Data for analysis:
_ _ _ _ _ _ _
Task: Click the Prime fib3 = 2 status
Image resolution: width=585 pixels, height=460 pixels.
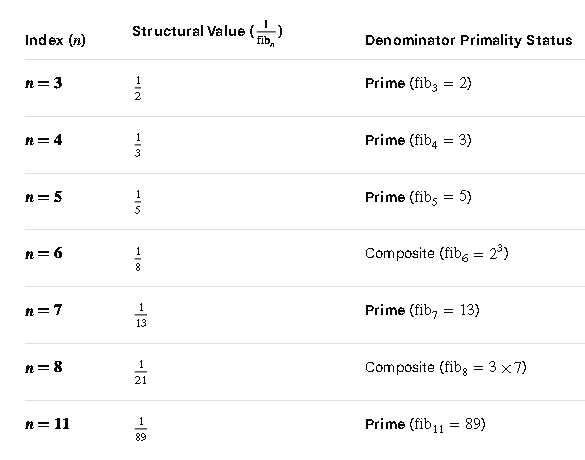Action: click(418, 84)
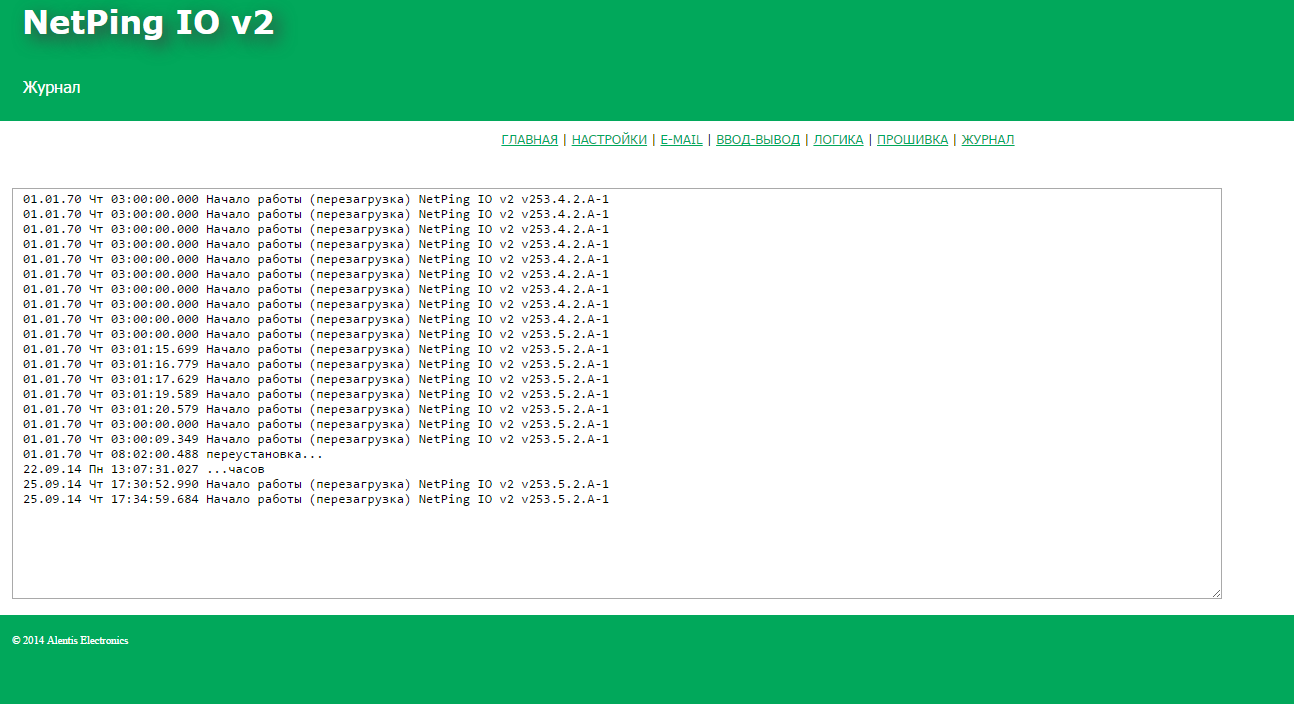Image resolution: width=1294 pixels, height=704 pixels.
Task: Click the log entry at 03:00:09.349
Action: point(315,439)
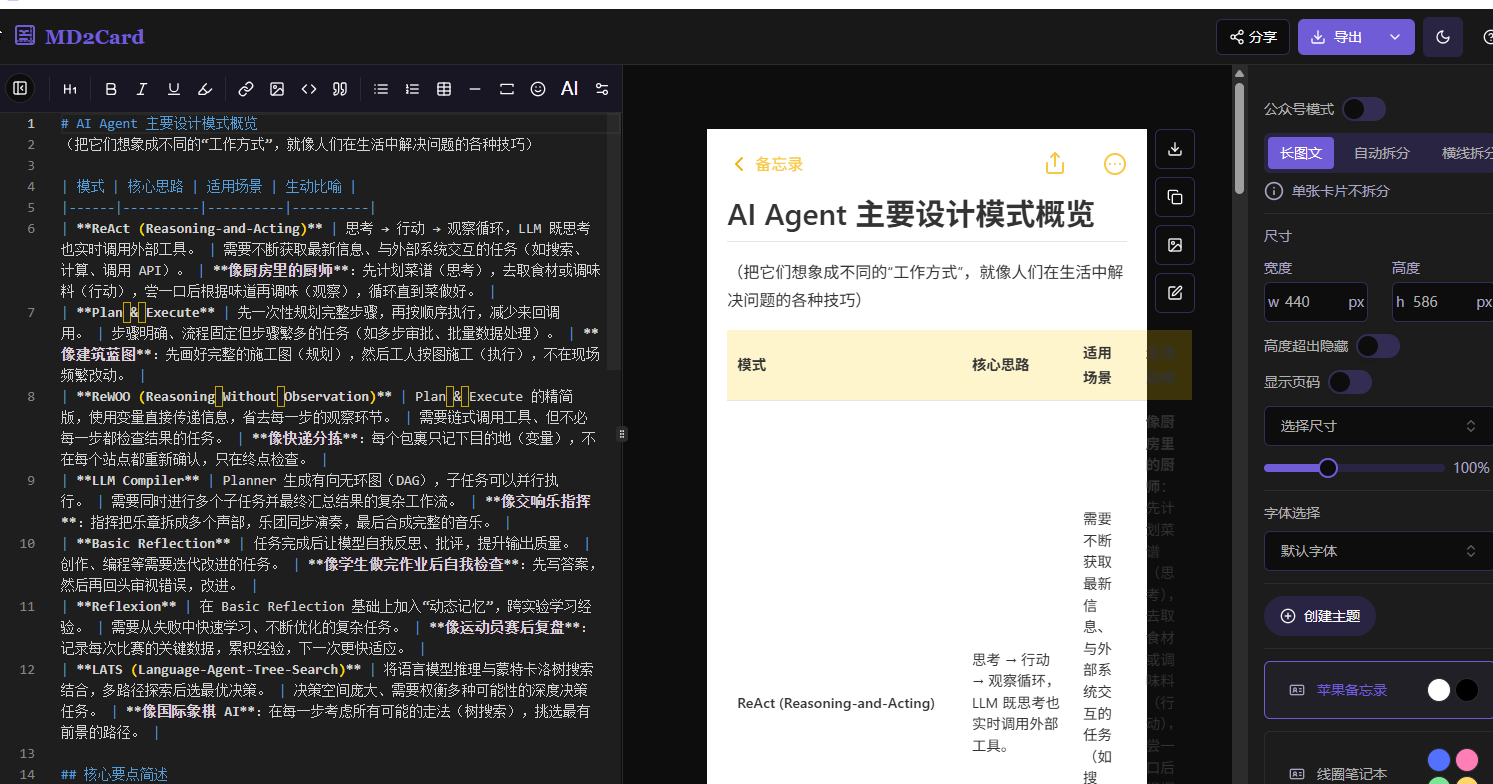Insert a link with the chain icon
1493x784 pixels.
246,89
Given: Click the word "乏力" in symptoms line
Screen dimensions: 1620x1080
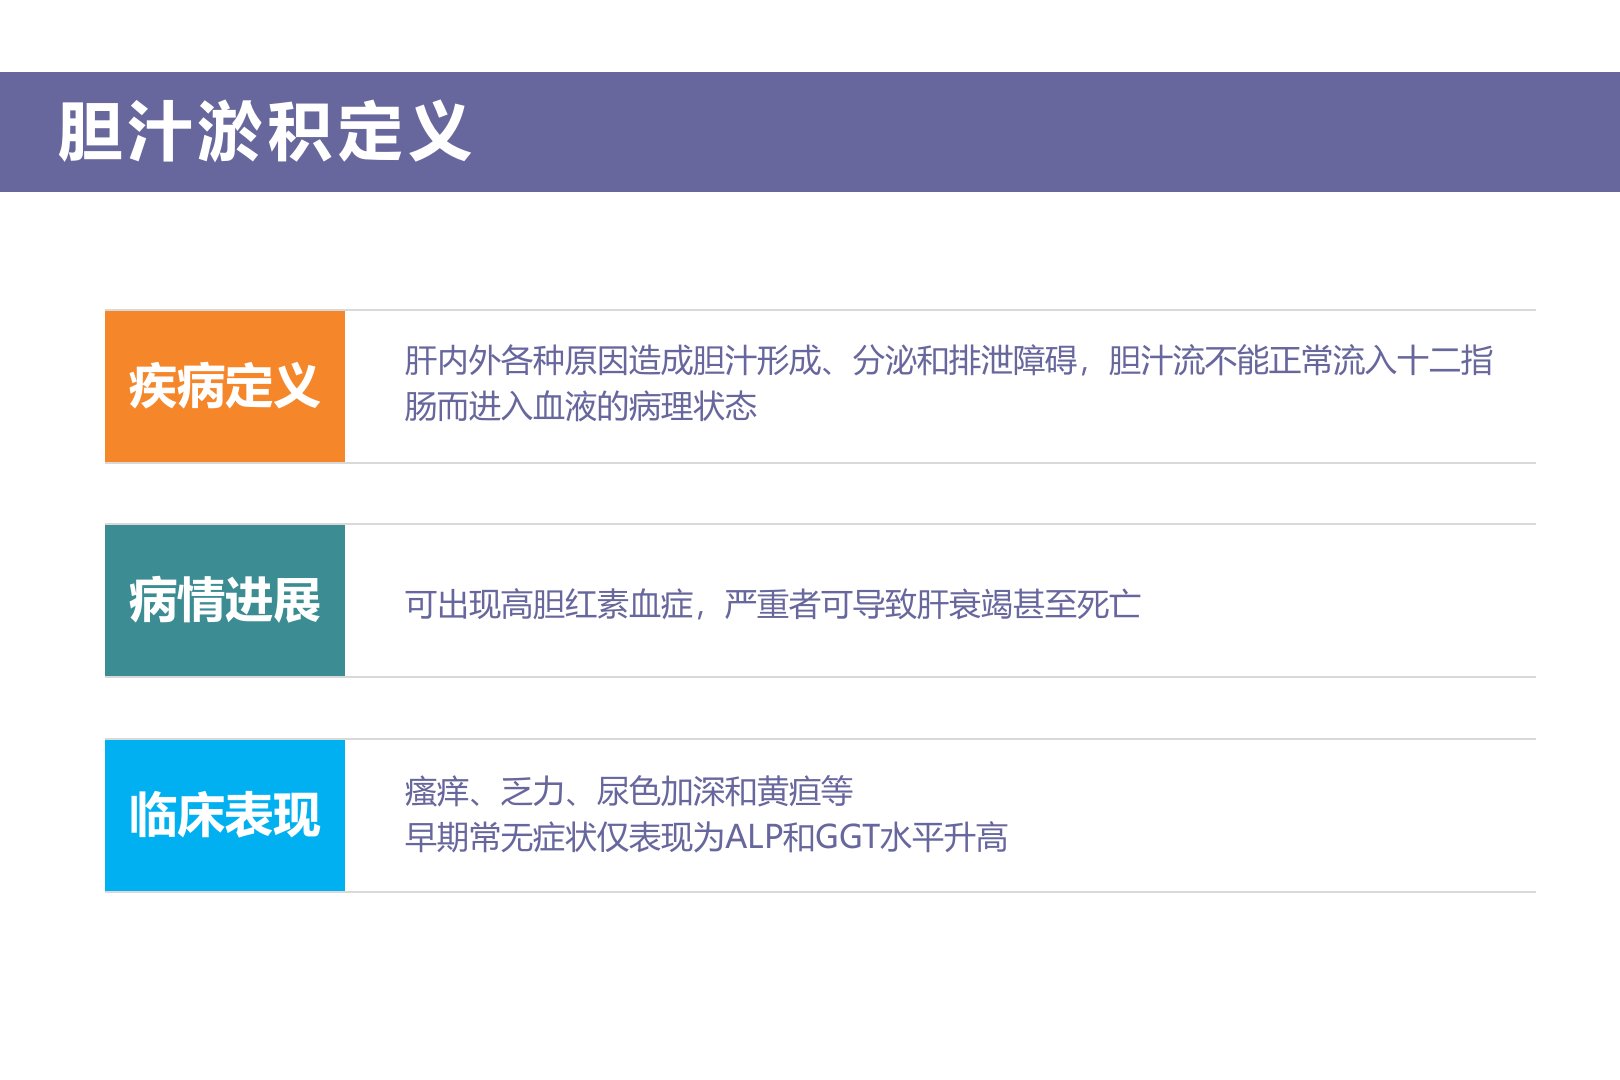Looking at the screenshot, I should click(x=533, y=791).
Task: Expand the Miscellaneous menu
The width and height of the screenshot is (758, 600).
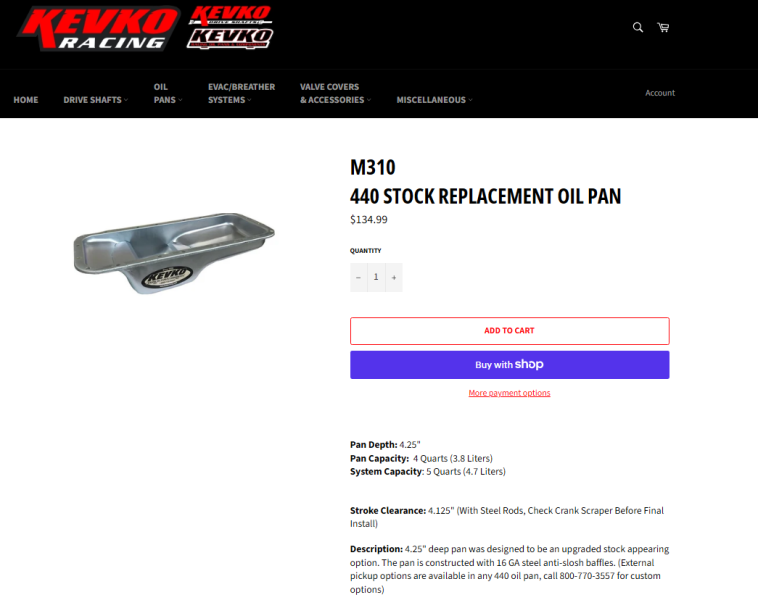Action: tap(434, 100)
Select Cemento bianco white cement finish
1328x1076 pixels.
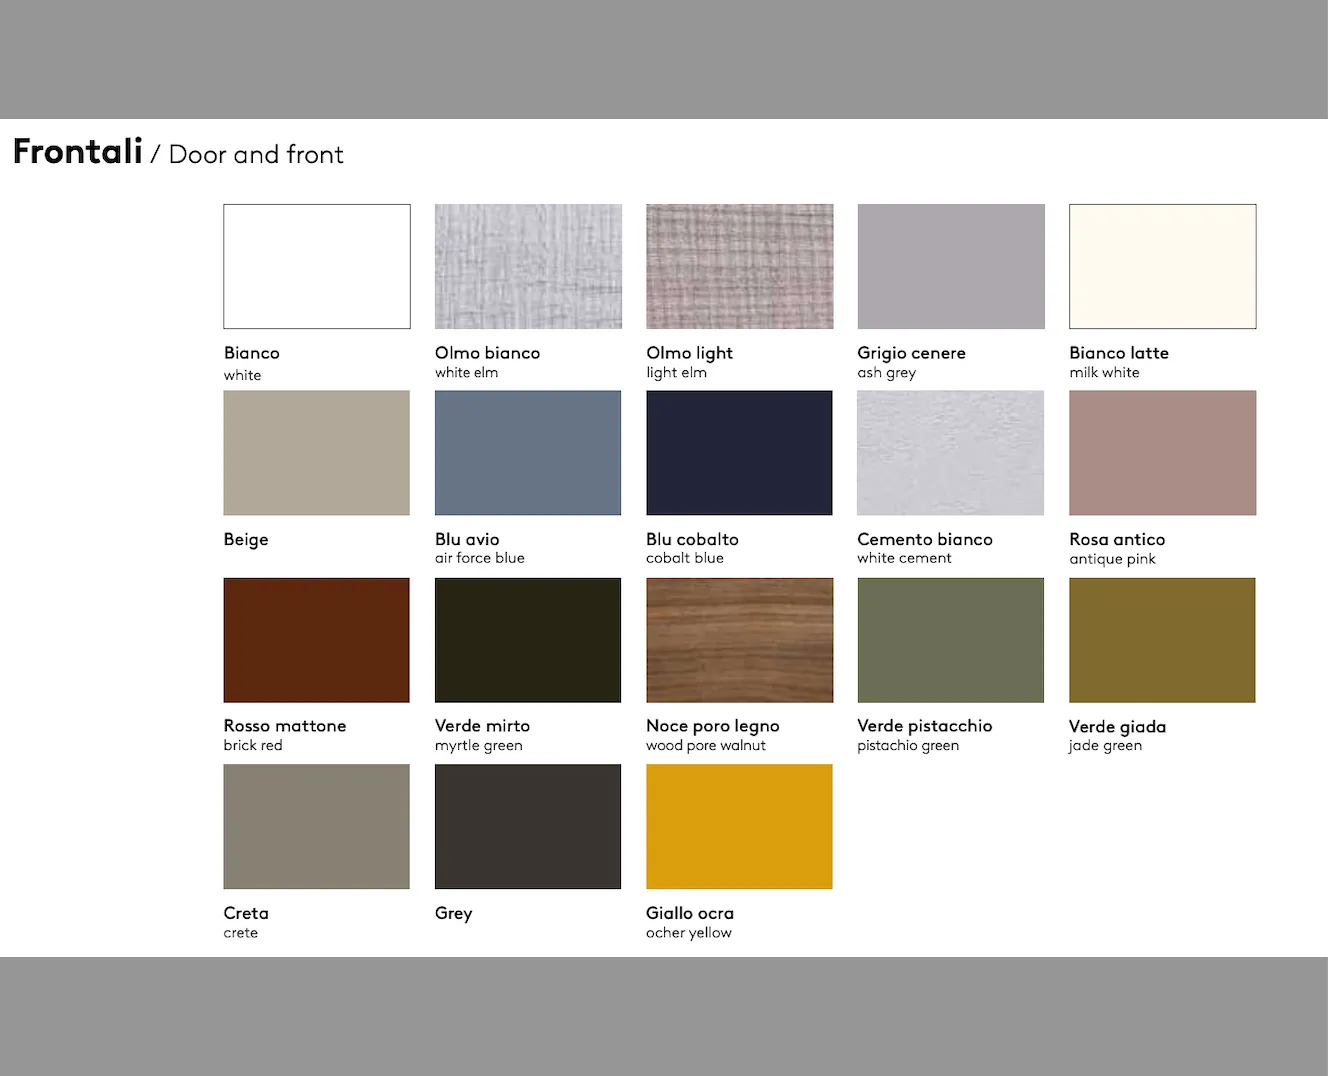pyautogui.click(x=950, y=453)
_ _ _ _ _ _ _
Problem details:
Everything from the first line of the listing above through the line that contains "Given: Click the" is to be restated word for word, minus the pictures.

Answer below:
Task: Click the Prime fib3 = 2 status
Image resolution: width=585 pixels, height=460 pixels.
Action: click(418, 84)
Image resolution: width=1294 pixels, height=704 pixels.
Task: Click the log entry at 03:00:09.349
Action: point(315,439)
Insert a link with the chain icon
1493x784 pixels.
246,89
Given: Click the word "乏力" in symptoms line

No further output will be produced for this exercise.